It is hard to pin down Marie de France, though many have tried. The best-known woman poet of the Middle Ages is a chimera, pieced together centuries after she lived from stray clues in the poems that are attributed to her. In the story most often told about her today, Marie was a learned French émigré connected to the court of Henry II and Eleanor of Aquitaine in late-twelfth-century England.
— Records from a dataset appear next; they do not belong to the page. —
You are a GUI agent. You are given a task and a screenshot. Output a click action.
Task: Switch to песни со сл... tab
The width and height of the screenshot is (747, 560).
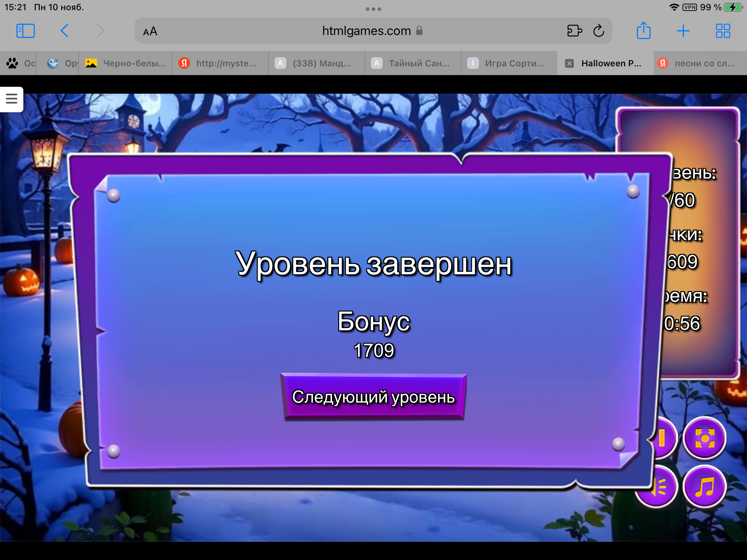click(x=698, y=63)
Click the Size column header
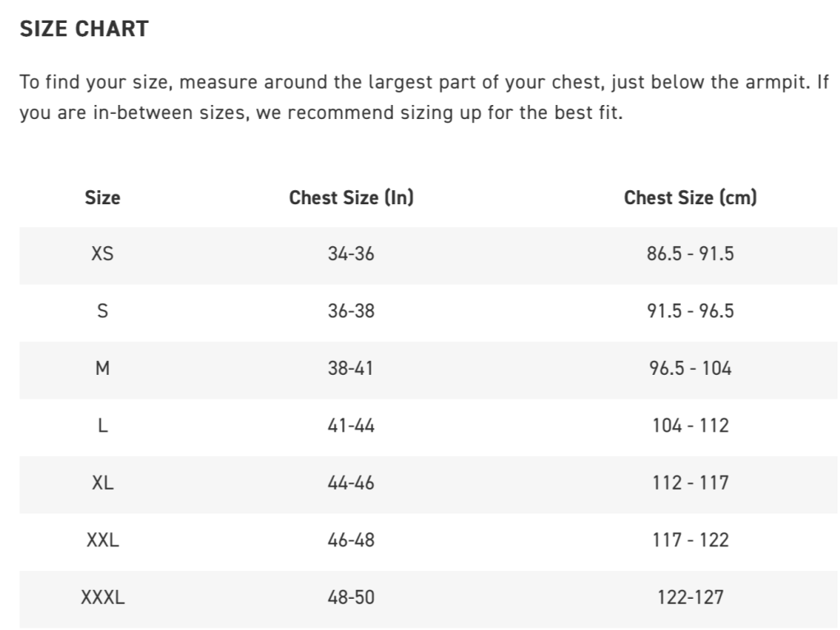Screen dimensions: 840x630 click(x=103, y=198)
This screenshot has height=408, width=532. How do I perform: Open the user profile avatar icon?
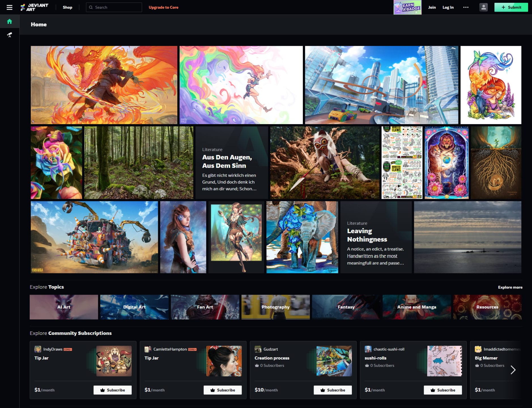point(483,7)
She wrote a collection of animal fables, translated a religious treatise on Purgatory and a life of Saint Audrey from the Latin, and composed a series of twelve short tales in verse, called lais, about passionate love.

We do not know if a single person wrote all the works ascribed to “Marie,” or if this was a pen name adopted by multiple authors. (The prologue to one lai names “Marie” in the third person, and the epilogue to the fables is in Marie’s voice, adding that she is from France.) Scholars have endeavored, without success, to identify her with a crew of contemporary abbesses and noblewomen.

Despite her shadowy history, Marie remains a singular, appealing figure. It is unusual to find signed vernacular poetry from this period. A female author is even rarer. Above all, the myth of Marie endures because of her lais. They are set in a long-gone, enchanted Celtic world in which people transform into animals, unmanned boats bring lovers to each other, and fairies sweep knights to Avalon. Haunting, erotic, and melancholic, these tales in verse show how brilliant and destructive love can be. Whoever wrote these poems wanted to craft a beauty almost painful to behold.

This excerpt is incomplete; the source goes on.